Exercise instructions: Locate and copy each line in the data that contains the word "agent".

Material for this task:
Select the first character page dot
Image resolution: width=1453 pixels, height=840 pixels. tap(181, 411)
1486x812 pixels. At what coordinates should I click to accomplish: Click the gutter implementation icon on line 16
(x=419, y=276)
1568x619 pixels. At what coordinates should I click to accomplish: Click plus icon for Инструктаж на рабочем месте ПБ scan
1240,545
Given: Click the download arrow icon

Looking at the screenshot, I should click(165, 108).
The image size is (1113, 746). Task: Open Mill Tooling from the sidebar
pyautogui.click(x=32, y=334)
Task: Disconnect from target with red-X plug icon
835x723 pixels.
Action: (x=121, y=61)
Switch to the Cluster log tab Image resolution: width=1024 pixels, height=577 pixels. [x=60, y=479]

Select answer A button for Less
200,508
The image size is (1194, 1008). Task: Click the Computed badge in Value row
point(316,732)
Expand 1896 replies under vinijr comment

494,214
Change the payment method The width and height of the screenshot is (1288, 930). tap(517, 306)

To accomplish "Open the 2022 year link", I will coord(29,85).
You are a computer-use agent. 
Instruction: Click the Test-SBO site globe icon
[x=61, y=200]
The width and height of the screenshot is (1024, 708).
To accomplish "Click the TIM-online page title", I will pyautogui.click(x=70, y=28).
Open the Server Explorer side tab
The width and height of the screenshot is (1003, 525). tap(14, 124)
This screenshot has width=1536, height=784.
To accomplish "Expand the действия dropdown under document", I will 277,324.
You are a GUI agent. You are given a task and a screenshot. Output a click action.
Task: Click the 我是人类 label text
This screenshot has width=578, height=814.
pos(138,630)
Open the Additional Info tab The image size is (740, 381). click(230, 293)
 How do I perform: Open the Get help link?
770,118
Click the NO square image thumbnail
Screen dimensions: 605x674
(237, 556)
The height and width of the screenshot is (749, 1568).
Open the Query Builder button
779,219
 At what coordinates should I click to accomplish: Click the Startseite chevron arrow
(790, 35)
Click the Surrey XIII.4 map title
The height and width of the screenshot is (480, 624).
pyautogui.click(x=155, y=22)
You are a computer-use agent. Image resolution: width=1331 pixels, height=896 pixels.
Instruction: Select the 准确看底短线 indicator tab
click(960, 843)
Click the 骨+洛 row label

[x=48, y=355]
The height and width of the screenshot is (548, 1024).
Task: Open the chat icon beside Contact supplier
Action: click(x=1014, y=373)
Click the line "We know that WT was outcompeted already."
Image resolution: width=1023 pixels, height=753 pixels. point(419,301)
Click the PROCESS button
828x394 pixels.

Task solution:
You are a computer-use agent. 
You are a GUI agent. You are given a task and a screenshot. Output a click action.
You are a computer-use agent. Image resolution: width=1331 pixels, height=896 pixels.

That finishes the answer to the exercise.